[Exercise directions] Gather every line of the entries that includes the word "computer".

[Records from a collection]
───

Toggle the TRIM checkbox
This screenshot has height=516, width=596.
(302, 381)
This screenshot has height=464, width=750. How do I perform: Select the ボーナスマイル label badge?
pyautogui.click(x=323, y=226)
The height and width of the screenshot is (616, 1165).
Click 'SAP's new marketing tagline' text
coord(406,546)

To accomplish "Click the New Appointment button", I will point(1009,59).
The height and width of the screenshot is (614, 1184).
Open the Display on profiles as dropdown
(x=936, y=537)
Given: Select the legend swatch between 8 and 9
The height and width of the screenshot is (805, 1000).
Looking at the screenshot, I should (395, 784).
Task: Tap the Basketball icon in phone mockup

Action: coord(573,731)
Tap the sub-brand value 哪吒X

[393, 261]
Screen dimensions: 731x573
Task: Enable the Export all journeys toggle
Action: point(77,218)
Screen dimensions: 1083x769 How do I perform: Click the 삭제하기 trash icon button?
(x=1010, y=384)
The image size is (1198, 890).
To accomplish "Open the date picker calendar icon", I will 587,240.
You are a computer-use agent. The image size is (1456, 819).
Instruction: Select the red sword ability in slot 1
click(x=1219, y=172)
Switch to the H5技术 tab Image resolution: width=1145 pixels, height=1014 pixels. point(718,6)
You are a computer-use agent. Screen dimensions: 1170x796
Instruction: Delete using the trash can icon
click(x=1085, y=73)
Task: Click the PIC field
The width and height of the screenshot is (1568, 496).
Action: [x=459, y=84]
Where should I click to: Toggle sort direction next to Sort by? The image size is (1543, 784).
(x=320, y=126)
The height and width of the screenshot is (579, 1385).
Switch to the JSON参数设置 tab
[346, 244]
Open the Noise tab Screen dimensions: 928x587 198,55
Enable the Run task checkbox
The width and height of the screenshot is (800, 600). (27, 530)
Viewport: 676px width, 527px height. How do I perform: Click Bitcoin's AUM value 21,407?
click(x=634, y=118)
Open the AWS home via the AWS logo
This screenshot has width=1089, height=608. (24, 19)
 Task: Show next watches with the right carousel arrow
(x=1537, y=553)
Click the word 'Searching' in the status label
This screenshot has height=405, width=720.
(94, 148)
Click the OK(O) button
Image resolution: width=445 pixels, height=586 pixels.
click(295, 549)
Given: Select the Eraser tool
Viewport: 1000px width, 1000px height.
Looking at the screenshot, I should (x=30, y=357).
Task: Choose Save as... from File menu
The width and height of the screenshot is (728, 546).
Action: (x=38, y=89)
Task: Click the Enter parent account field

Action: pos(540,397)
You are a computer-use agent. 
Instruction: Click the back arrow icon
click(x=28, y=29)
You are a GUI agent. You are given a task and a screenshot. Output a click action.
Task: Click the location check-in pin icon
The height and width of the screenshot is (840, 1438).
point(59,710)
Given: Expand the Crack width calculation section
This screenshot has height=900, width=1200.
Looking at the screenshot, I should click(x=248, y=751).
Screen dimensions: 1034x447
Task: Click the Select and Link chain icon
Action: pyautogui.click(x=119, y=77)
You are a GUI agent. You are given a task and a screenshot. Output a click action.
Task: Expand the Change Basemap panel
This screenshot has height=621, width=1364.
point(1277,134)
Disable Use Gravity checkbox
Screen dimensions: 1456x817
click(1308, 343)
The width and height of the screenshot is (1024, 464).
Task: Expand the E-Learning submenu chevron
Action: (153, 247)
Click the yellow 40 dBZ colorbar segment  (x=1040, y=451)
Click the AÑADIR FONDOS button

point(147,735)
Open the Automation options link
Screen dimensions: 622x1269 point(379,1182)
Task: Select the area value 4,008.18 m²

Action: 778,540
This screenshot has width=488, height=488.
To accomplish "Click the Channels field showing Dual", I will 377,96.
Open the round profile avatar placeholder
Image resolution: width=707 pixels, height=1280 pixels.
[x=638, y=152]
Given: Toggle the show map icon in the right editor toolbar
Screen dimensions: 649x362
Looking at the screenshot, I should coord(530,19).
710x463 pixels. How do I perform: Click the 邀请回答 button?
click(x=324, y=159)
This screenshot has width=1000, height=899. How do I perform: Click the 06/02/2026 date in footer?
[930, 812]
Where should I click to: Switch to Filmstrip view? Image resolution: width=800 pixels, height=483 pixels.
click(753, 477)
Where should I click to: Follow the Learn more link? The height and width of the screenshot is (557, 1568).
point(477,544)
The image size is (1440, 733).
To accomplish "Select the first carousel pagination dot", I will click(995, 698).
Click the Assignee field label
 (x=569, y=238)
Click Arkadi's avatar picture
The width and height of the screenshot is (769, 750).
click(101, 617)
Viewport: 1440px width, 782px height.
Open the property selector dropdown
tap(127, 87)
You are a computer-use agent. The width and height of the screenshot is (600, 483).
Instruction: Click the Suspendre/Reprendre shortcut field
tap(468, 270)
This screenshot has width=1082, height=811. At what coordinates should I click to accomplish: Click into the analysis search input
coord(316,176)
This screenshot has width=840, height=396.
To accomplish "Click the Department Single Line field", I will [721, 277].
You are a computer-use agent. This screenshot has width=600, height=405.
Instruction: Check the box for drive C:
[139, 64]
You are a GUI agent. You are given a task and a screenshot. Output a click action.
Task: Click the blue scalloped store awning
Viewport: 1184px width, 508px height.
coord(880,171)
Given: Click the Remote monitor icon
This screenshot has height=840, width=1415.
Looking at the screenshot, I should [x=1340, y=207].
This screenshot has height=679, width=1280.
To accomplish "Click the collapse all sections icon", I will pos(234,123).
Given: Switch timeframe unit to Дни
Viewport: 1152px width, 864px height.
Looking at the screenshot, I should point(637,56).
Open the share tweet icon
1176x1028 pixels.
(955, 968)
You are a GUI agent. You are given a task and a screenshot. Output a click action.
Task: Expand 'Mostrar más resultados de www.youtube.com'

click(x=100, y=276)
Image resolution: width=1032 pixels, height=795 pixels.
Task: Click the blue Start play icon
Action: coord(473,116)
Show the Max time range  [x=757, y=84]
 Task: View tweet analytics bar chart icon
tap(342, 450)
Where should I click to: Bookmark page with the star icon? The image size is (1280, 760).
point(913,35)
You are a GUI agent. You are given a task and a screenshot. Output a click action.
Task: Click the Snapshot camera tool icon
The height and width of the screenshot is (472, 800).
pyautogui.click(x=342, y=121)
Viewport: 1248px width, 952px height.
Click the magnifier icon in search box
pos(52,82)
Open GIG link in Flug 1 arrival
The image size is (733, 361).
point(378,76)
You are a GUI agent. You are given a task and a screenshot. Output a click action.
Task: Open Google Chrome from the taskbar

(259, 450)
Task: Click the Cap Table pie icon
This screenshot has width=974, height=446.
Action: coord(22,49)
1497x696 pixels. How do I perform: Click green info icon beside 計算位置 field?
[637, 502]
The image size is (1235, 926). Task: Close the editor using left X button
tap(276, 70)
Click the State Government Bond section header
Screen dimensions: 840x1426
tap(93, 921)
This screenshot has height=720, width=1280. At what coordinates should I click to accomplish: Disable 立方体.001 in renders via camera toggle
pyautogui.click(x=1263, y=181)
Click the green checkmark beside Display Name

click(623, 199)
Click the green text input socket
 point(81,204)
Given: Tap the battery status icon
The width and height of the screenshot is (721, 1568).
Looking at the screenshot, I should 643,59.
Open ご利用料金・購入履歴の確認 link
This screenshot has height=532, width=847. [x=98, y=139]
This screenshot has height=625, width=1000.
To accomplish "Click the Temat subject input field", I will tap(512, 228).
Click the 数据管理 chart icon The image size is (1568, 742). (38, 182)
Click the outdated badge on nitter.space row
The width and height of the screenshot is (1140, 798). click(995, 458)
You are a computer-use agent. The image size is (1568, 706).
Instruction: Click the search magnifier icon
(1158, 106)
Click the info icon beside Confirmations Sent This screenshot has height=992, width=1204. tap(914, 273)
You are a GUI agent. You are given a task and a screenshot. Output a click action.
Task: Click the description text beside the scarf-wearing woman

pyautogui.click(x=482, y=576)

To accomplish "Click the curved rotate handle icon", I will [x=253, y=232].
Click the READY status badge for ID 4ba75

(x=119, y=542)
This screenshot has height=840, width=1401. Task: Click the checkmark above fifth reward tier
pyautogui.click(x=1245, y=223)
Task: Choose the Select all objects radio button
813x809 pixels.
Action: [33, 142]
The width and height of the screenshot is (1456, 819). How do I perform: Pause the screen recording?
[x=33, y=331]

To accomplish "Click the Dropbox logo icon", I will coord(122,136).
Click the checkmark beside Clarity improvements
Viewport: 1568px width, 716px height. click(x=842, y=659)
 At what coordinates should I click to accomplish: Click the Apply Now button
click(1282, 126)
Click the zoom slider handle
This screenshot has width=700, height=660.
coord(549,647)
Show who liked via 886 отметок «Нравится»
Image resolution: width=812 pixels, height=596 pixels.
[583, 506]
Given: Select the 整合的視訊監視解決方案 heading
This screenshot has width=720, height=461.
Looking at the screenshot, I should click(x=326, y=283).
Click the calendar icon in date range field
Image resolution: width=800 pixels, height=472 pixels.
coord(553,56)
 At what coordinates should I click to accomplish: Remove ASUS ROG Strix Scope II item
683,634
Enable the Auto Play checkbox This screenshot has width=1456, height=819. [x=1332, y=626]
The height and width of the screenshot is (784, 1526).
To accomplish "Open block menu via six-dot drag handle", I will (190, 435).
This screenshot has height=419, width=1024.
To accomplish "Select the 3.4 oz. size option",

───

[Exercise response]
You are a computer-use agent. The image size is (1456, 819).
You are a computer-use agent. Screen dimensions: 1170x796
You are a computer-use agent. 
You are a computer-use agent. The width and height of the screenshot is (600, 483).
You are a computer-use agent. This screenshot has width=600, height=405.
You are a computer-use agent. The image size is (1568, 706).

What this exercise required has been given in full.